RECORDS FOR THE EXERCISE -
****

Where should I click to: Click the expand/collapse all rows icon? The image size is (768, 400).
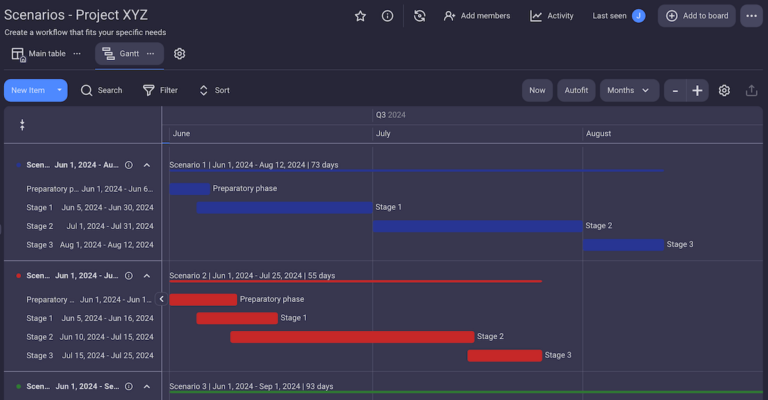[22, 125]
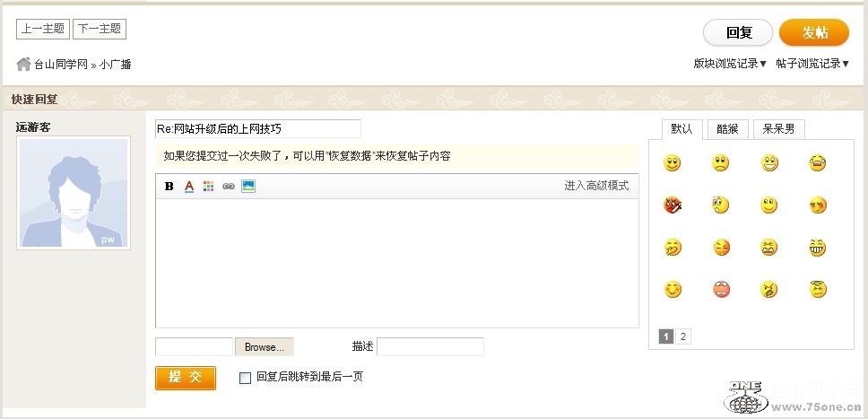Open the font color tool
Screen dimensions: 868x419
click(189, 187)
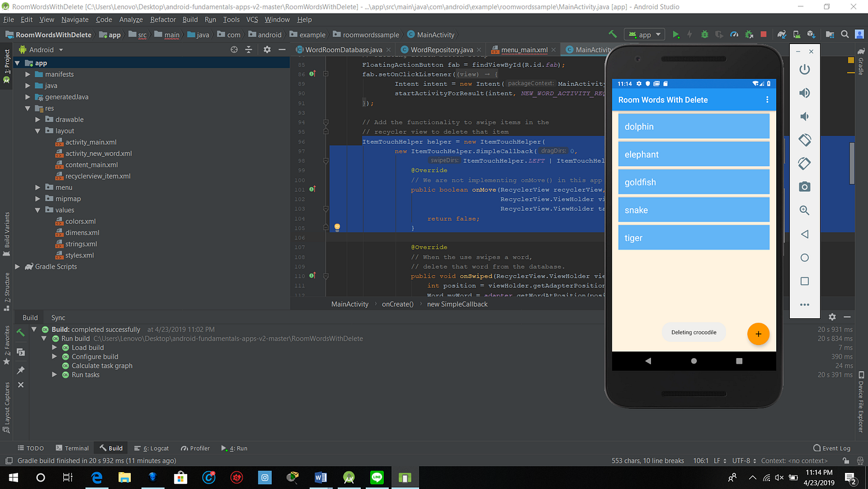Collapse the values folder
The width and height of the screenshot is (868, 489).
[x=37, y=210]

****

WORK TO BE COMPLETED -
Write out the entries above in full and exactly; no pictures.

SOLUTION -
Where should I click to: Click the expand/collapse all rows icon? The image size is (768, 400).
[22, 125]
Open the font color tool
Screen dimensions: 868x419
click(189, 187)
Collapse the values folder
The width and height of the screenshot is (868, 489).
[x=37, y=210]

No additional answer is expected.